An incremental formulation of the progressive collapse behavior of ship's hull girder with damages subjected to longitudinal bending is presented based on the Smith's method. The hull girder is modeled as a beam with asymmetric cross section subjected to biaxial bending. The explicit expression of the rotation and translation of the neutral axis due to the buckling and yielding of structural elements is given. The proposed formulation is applied to the residual strength analysis of bulk carriers and a tanker having collision damages at the side structures. Particular focuses are placed on the influence of the rotation of neutral axial on the residual hull girder strength and the solution procedures to obtain the residual strength including the case of biaxial bending.

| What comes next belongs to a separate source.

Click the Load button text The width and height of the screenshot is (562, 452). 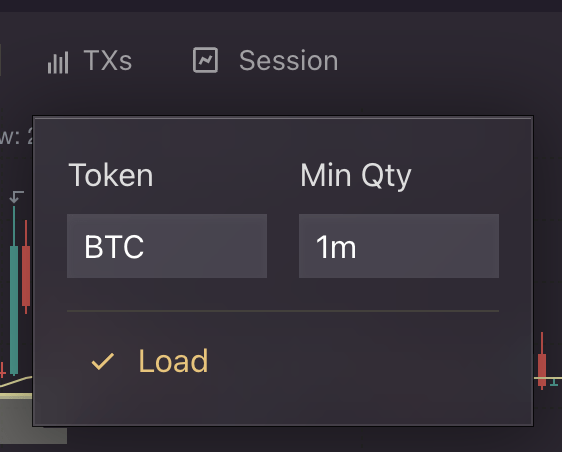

Ship's hulls may suffer collision or grounding damages, which may threaten safety of ships and surrounding environment. In order to enhance the structural safety of ships and reduce the associated risks, the International Maritime Organization (IMO, 2009) has required in the Goal Based Standard (GBS) to consider the residual strength of the hull girder in specified damaged conditions as one of the functional requirements for the structural rules for bulk carriers and tankers. Ultimate longitudinal bending strength is the most fundamental strength to ensure the safety of ships not only in the intact condition but also in the damaged condition. Many studies have been performed on the assessment of residual bending strength of hull girders with damages. Paik et al. (1998) developed a rapid procedure to identify the possibility of hull girder failure after collision and grounding damages based on the closed-form formulae of the ultimate hull-girder strength and section modulus after the damages. Wang et al. (2002) proposed a similar approach based on the section modulus.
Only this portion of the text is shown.